Still, interesting data from the local team (I'm down the road from Palo Alto).

 

Sopwith

April 17th, 2020 at 12:27 PM ^

Great question. At an individual level, it's tricky, but the real answer is the question has to be addressed to the population level.

For the individual, you would have to do a much more involved experiment that wouldn't be practical for high-throughput assays and definitely not for home testing. Basically, you would have to use viral particles that infect target cells (Type II Pneumocytes from the lungs) in sample 1, and viral particles plus target cells plus plasma from the subject in sample 2, and measure the decrease in viral infectivity. A dramatic drop-off in the ability to infect a cell in vitro would be a reasonable (not 100% conclusive) way to determine the subject is likely immune. At that time. Tough to say what happens months or years later for reasons that would require a whole neck sharpie on immunologic memory.

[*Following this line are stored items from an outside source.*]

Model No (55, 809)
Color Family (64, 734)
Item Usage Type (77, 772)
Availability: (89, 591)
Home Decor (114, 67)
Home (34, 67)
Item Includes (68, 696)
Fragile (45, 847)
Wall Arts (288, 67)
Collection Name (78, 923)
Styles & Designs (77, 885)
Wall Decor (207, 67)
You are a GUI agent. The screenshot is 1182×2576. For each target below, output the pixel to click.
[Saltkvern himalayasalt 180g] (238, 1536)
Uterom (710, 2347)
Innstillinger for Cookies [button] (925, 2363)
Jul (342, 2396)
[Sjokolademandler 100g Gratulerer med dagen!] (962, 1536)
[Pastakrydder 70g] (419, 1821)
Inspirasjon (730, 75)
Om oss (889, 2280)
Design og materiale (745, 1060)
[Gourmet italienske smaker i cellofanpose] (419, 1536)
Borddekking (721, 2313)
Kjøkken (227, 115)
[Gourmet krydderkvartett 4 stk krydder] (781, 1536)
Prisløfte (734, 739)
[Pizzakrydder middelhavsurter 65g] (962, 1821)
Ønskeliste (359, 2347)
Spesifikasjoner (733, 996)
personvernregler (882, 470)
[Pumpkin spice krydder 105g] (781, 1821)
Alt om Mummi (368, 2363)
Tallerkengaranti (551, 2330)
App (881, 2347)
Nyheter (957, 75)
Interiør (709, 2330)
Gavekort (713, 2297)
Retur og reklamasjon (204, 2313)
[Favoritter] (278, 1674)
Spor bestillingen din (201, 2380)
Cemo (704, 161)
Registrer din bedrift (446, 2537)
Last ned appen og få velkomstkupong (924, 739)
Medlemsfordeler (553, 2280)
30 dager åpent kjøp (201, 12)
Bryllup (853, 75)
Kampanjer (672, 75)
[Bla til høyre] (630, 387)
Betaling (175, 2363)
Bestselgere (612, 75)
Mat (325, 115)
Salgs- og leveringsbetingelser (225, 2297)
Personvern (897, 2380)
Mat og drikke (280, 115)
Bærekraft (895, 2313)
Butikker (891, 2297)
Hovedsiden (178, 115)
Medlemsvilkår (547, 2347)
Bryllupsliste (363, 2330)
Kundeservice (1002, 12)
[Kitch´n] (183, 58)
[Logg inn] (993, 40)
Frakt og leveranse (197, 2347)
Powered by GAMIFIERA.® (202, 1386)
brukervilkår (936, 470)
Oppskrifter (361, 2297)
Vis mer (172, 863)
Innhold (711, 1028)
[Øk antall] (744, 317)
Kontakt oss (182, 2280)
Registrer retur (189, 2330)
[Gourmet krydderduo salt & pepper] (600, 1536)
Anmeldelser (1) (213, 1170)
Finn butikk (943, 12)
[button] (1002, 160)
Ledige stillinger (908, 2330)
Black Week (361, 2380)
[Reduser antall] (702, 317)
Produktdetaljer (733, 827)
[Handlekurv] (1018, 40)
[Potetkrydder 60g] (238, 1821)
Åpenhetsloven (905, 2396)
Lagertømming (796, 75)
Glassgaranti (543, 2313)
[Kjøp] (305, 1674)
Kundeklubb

For the population, you measure immunity the old fashioned way. How many people are getting sick relative to how many people are getting exposed? That's old hat to epidemiologists who study the flu every year and it's reliable because of the numbers involved. 

Sopwith

April 17th, 2020 at 12:45 PM ^

Oh man, I'm as mouthy and opinionated as anybody around here, I just have a carve-out for science because I revere it and don't want to see it devolve into politics.

Other than that, I've got a lot of problems with you people, and you're going to continue to hear about them. Every day is Festivus on MGoBlog.

Creedence Tapes

April 17th, 2020 at 6:54 PM ^

I'm curious what to make of the study participants. The study did not indicate if the participants were selected randomly in any way, just that they were recruited on facebook and asked a series of questions. Could it be that the participants who actually responded to the advertisement were not an accurate representation of the actual population, since perhaps they may have had reasons to believe they were already exposed or had had the disease? It seems to me that information gathered from randomly selected study participants would be more accurate than information collected from participants that sought out testing by clicking on an ad, as the latter could skew the the information.